Furthermore, the drawings are merely schematic illustrations of the present disclosure and are not necessarily drawn to scale. The same reference numerals in the drawings denote the same or similar parts, and thus a repetitive description thereof will be omitted. Some of the block diagrams shown in the figures are functional entities and do not necessarily correspond to physically or logically separate entities. These functional entities may be implemented in software or in one or more hardware modules or integrated circuits or in different networks and/or processor devices and/or microcontroller devices.

The application is mainly applied to the reasoning calculation of a size transformation (size) operator in a neural network, and focuses on the efficient multiplexing of the original data to be scaled cached in the chip, and provides high-performance calculation capability by using a multi-dimensional multiplexing thought and matching with a ping-pong cache and a pipeline mode. And corresponding on-chip parallel computing resources can be matched according to different DRAM (Dynamic Random Access Memory, namely dynamic random access memory) bandwidths, so that the accelerator DRAM interface bandwidth and the accelerator computing power realize optional adaptation in the chip design stage. Compared with a CPU directly using an x86 or ARM architecture, the method has the advantages that after the acceleration is carried out through the cache, the accelerator implemented on the FPGA can improve the calculation performance of the operator by 100 times under the common image size compared with the CPU of the x86 architecture based on actual measurement data.
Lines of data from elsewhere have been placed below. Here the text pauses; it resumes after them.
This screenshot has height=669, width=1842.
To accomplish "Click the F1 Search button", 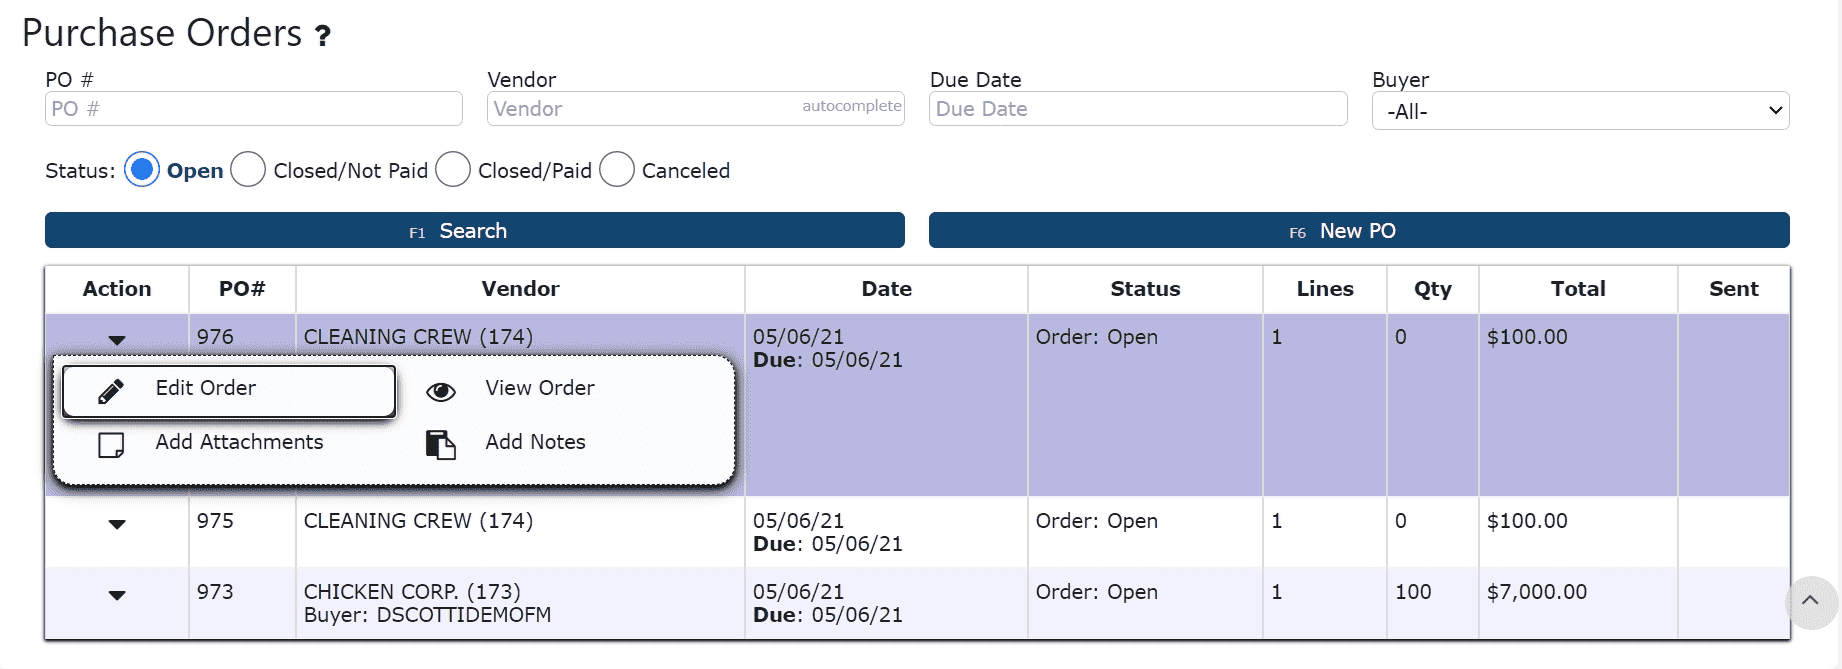I will [x=475, y=230].
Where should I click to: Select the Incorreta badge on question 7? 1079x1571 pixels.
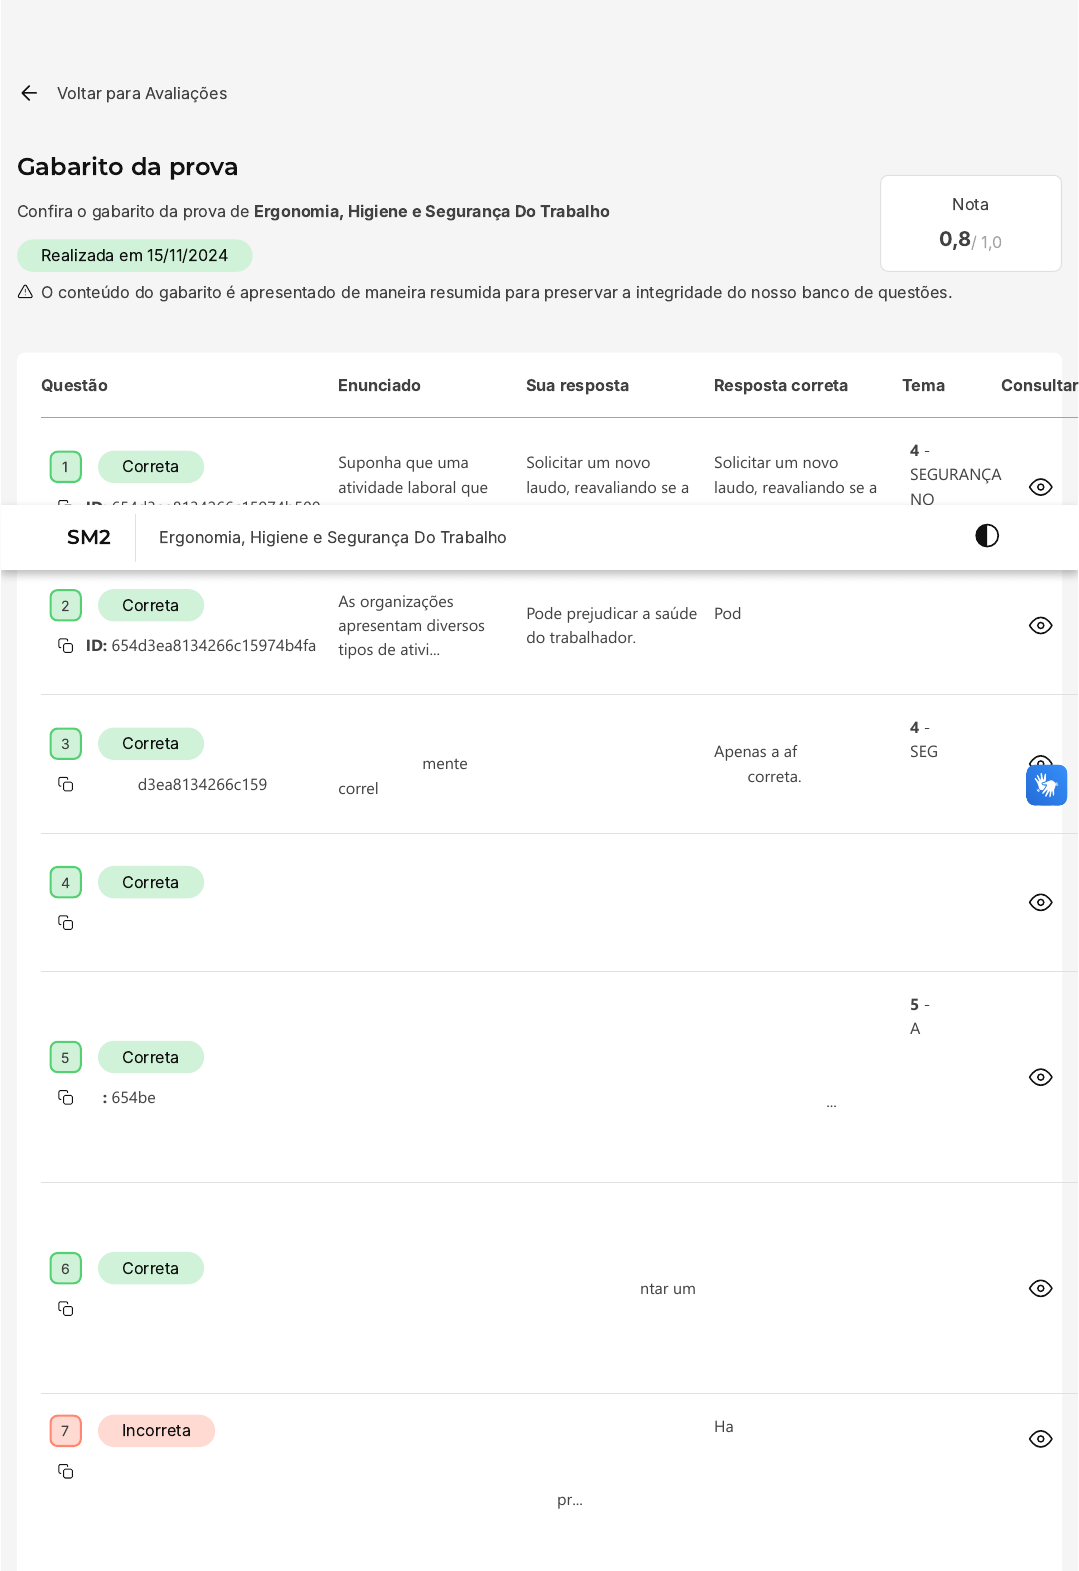[156, 1431]
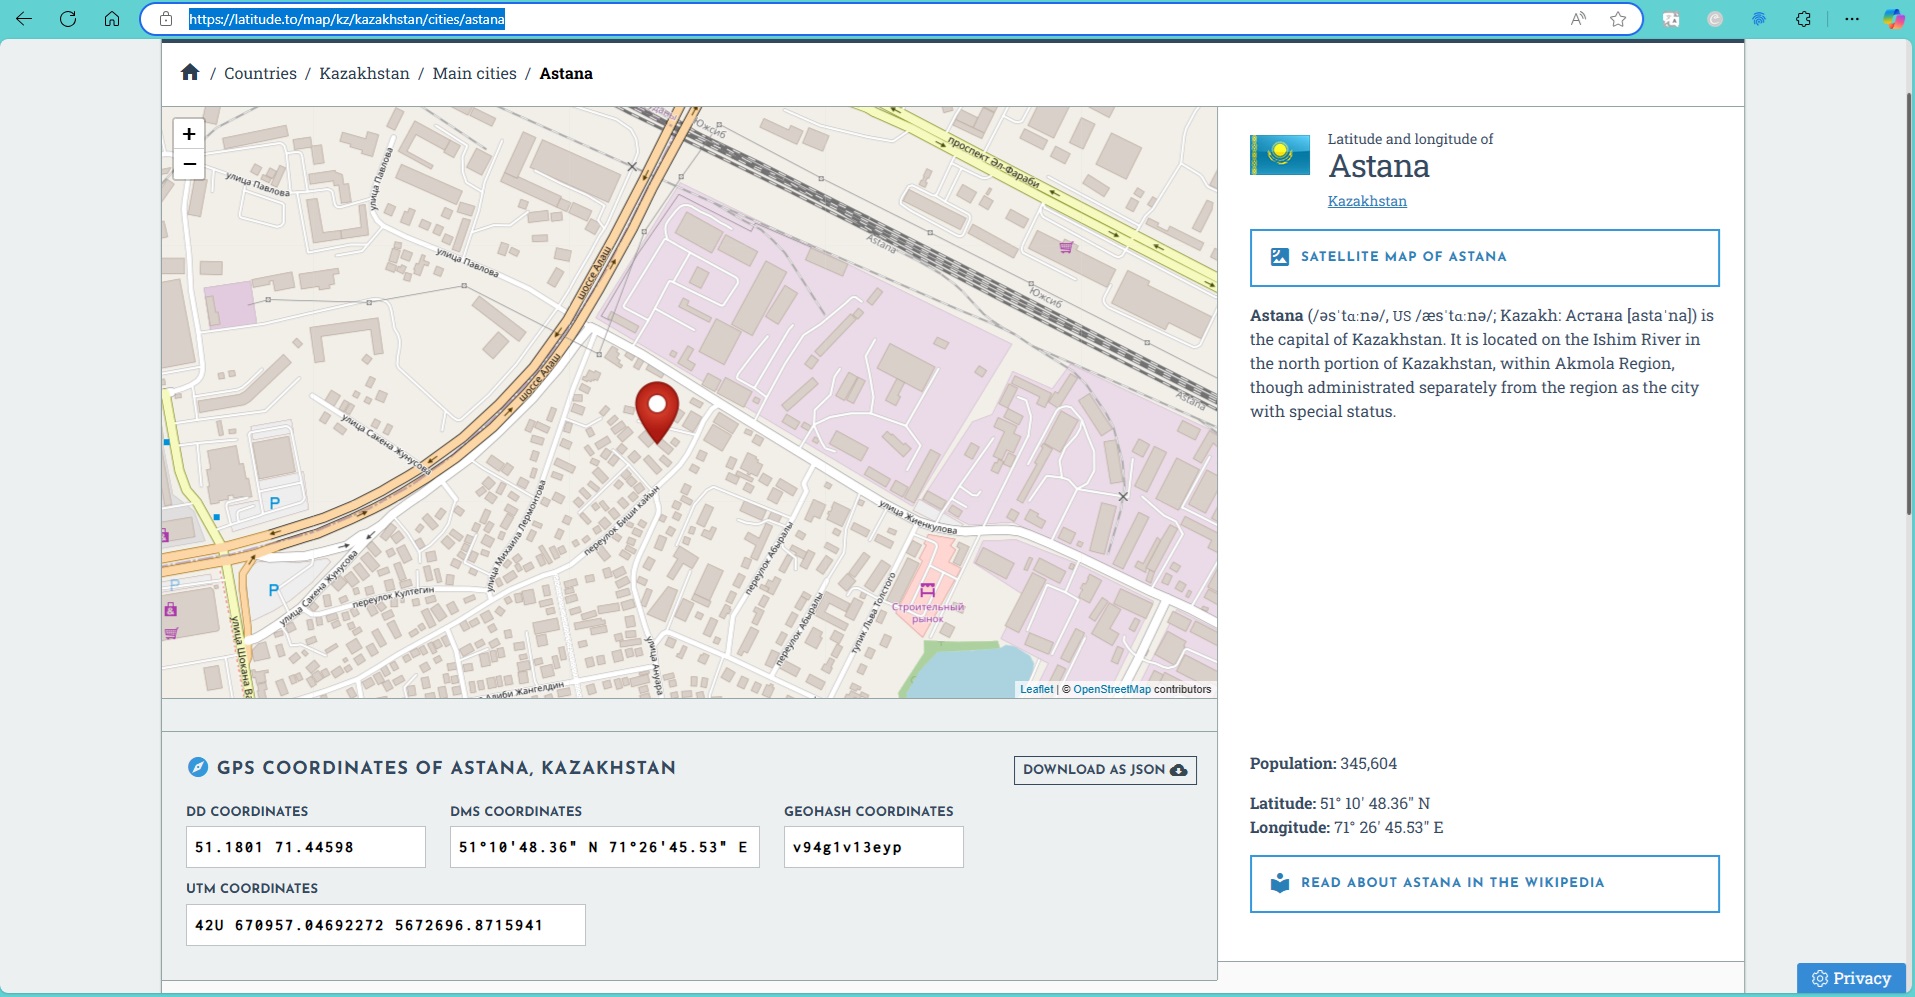Open the Privacy settings button

coord(1851,978)
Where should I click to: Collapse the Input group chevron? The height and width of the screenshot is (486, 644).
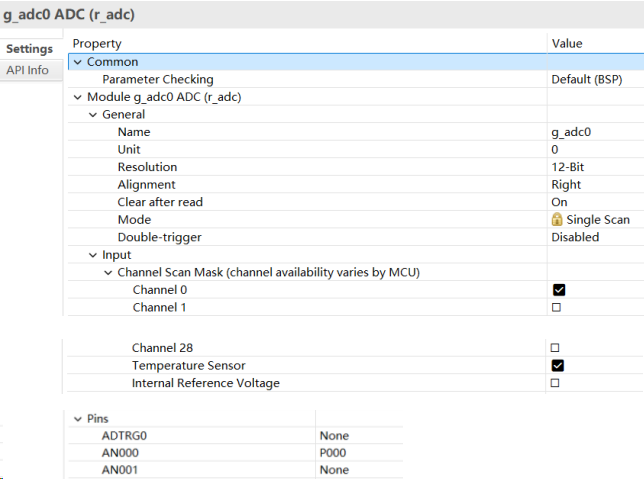click(x=93, y=256)
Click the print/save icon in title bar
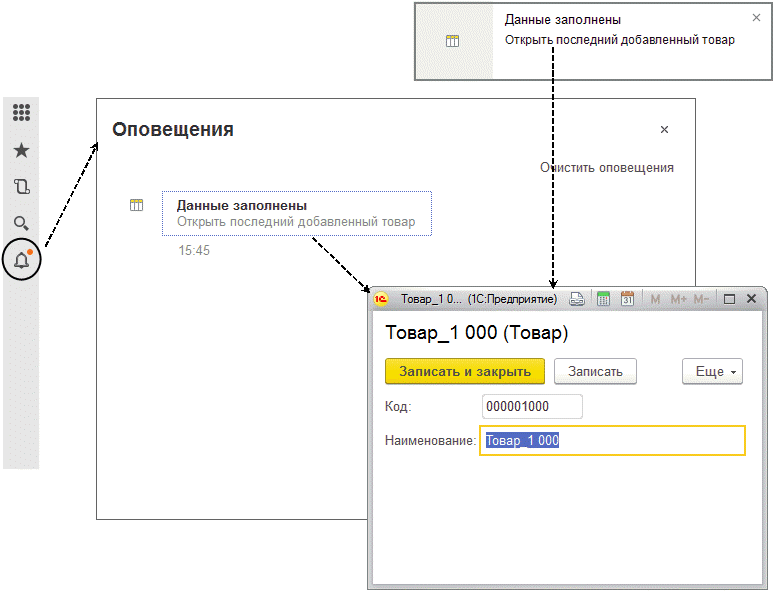This screenshot has height=594, width=774. pos(577,299)
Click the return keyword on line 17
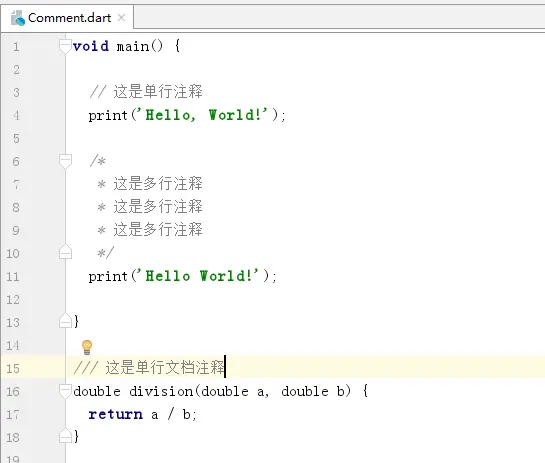This screenshot has width=545, height=463. click(115, 414)
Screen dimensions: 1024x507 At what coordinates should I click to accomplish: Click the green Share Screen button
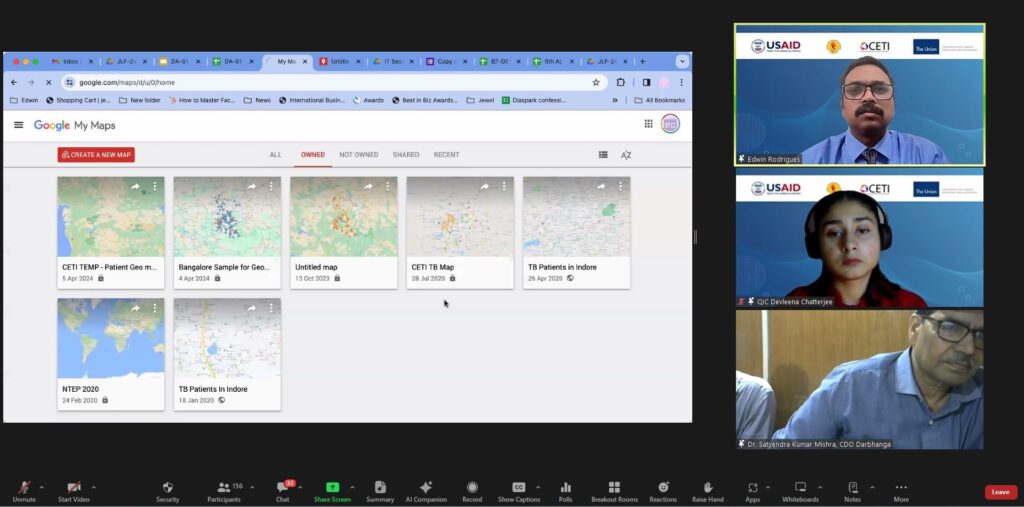(332, 487)
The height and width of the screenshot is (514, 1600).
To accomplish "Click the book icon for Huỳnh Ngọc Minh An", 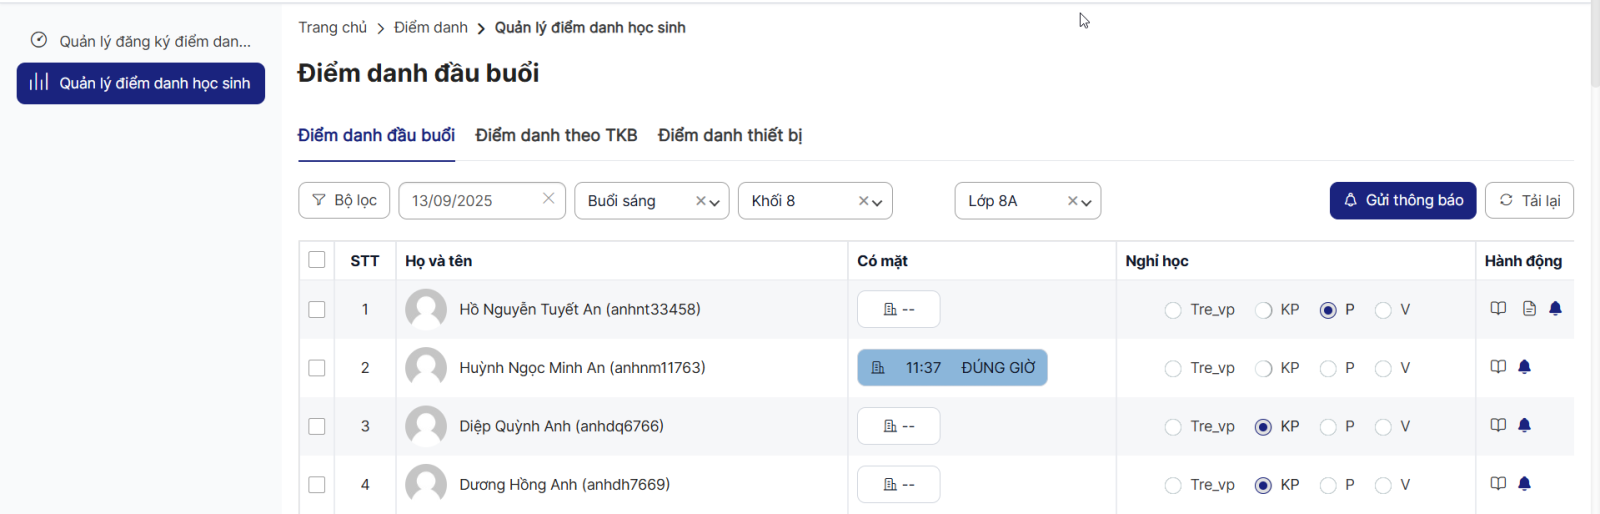I will (x=1498, y=367).
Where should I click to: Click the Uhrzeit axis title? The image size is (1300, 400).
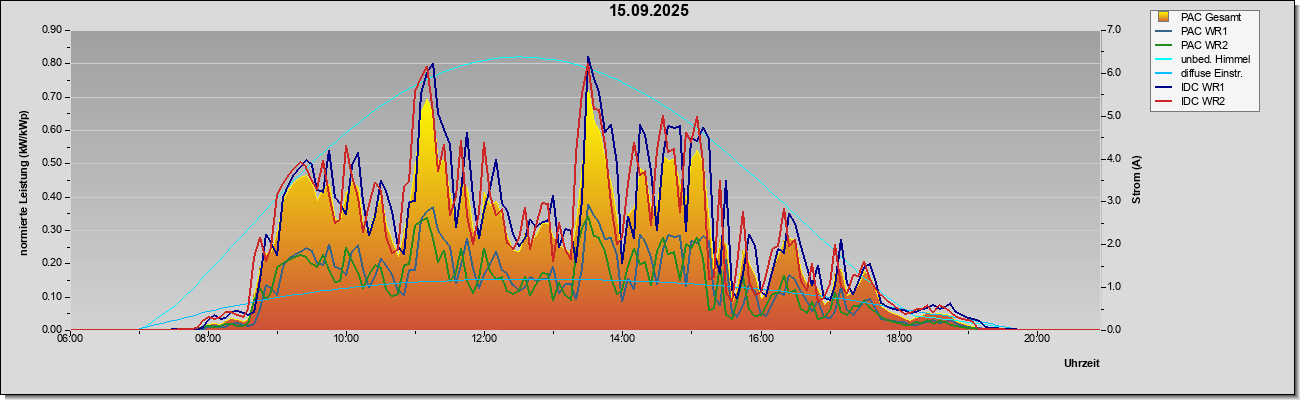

Referring first to fig. 1, fig. 1 shows a block diagram of a chip architecture according to an embodiment of the application. The chip architecture includes a size conversion accelerator 141, an on-chip bus system 120, and an on-chip processor (general purpose processor) 110. Specifically, the size transformation accelerator 141 may be provided within the deep learning algorithm accelerator 140 as one of a plurality of accelerating IP cores (intellectual property cores) of the deep learning algorithm accelerator 140. The on-chip bus system 120 may be, for example, an AXI (Advanced eXtensible Interface ) bus system, and the present application is not limited in this regard. The on-chip processor 110 may configure the feature parameters of the size transformation accelerator 141 according to the requirements of the deep learning network model. Also shown in FIG. 1 is an off-chip DRAM access interface 130, the off-chip DRAM access interface 130 being used to read from and write to off-chip memory.

The structure of the size conversion accelerator can be seen in fig. 2. The size conversion accelerator includes a control module 210, a feature map input control module 220, a feature map multiplexing control module 230, a size conversion add array 240, and a feature map output control module 250.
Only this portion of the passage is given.